Woodbury Plant Manager, Gale Hojer, who now serves Dean Foods as an internal consultant, had a new system in place and paid for in less than 13 months. Hojer who had previous experience with a dairy management system at Marigold's Cedarburg, Wis. plant chose Serti Systems of Montreal as the vendor.

The Dean Foods/Land O' Lakes plant in Woodbury uses a palletless, paperless management system to handle its fresh milk inventory.
Jean Marc Thibault, Serti's pres., says "We develop cost-effective dairy management solutions (DMS) by integrating our proprietary software packages, commonly referred to as the MS component, with third-party hardware and automation components. Our DMS includes a plan, a list of new equipment needed, modifications required for current equipment, architectural and CAD drawings, if required, a proof of concept, our proprietary software, and a budget."

Hojer liked what Serti's systems offered.
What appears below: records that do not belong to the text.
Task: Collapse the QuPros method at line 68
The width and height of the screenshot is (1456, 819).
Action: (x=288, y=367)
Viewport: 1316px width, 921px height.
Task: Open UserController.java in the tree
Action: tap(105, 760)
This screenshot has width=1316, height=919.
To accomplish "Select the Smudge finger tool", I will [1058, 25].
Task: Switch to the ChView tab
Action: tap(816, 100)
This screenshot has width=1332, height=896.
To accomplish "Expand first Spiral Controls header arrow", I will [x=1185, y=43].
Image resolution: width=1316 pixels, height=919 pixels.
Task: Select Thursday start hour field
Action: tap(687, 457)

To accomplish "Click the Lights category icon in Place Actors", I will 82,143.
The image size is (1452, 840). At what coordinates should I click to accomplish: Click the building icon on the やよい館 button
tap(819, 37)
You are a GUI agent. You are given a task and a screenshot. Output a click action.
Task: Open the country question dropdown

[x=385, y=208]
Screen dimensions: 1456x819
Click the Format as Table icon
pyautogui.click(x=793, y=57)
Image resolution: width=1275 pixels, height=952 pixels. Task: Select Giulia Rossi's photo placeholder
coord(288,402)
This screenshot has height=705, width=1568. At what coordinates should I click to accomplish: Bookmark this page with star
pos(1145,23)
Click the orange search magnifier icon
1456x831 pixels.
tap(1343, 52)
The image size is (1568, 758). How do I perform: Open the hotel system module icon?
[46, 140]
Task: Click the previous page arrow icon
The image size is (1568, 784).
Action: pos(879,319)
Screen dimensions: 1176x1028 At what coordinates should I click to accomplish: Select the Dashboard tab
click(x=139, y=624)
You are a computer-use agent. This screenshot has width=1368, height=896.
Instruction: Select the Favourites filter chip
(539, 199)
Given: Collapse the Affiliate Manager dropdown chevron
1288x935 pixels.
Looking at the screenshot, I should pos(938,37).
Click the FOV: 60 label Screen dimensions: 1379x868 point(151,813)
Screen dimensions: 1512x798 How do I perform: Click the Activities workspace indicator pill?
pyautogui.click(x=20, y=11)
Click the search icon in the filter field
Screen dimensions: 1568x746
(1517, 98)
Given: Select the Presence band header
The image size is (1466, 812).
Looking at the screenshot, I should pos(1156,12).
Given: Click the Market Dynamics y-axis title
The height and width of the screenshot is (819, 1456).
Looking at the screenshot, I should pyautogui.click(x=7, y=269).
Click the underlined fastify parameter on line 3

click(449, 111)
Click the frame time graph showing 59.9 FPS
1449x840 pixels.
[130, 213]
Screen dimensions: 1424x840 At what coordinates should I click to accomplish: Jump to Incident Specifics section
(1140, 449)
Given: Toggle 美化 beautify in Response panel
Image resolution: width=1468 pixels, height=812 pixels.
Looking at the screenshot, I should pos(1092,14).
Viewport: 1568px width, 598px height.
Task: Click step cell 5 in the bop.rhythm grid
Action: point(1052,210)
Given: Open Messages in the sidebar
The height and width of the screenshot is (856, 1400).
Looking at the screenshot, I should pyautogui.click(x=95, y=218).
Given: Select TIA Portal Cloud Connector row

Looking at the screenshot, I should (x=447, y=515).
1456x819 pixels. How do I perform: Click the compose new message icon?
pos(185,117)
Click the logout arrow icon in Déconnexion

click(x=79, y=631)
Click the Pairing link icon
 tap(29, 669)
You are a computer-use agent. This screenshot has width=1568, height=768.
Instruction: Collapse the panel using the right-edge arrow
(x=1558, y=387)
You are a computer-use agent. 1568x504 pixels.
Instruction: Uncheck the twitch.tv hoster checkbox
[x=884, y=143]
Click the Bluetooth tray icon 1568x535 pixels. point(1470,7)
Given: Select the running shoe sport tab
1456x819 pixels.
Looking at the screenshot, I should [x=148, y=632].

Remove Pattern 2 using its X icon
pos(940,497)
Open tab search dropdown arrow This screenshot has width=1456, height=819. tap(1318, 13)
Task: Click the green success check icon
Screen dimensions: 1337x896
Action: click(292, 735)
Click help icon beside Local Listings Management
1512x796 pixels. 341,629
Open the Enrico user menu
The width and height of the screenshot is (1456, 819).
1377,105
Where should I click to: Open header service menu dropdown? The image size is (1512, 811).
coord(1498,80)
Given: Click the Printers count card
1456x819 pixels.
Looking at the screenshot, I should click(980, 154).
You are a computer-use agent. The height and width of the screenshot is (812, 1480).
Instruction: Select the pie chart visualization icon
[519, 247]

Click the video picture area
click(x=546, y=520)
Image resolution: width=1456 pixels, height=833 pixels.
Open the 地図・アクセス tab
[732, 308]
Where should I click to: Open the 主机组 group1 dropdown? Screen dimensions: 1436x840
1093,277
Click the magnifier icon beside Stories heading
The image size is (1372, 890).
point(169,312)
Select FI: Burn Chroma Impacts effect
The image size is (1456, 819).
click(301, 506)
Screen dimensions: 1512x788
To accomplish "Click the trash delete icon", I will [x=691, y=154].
"It is technology that delivers efficiency by combining jobs and demanding accountability, but the challenge in getting a dairy management system on track at Woodbury or anywhere else isn't the hardware or the software-it's the mindset," Hojer says. "There's a lot of restructuring that needs to take place in the cooler when you're moving from a manual to an automated operation especially with the picking and load-out operations, but change is required throughout the dairy."

DMS created a palletless, paperless system for moving product in and out of the cooler-and it did so as it overcame the challenge of tracking product in milk cases without a barcode. The system takes control of the product just beyond the filler where an RF unit scans a label bar code and the AS400 computer assigns the container to a box, a case or a bossy. Cases or boxes are clamped out six high in stacks of nine where a PLC assembles them in a 3X3 pattern at the unitizer. The stacks are put away or stored in the preferred location until picked for shipping or replenishment as determined by the DMS.

Picking errors and rotational dumps have been virtually eliminated because the DMS always sends the picker to the right place and checks product code before it's pulled. No product gets lost in storage and it's automatically rotated out on a FIFO basis. "With inventory control and a product plan we use 100% of the cooler and turn our inventory once a day," says Hojer.

"Moving fluid milk is very different from butter and cheese and other commodities. That's why some system builders who have made their name in WMS and AS/RS for food have failed to deliver in the fluid milk business. Most of the systems we looked at when I was at Marigold were either highly automated and couldn't be cost-justified for our operation or they were not automated enough for us to realize a pay back in a reasonable period of time-and it was the same at Cedarburg. We needed a hybrid system where there was enough automation to reduce labor intensity and headcount in the cold room, give us paperless management of the warehouse, and automatically rotate product. Yet, we couldn't have it be so automated that if a piece of equipment broke down it would paralyze our operations-in other words we still needed to be able to pick and load manually."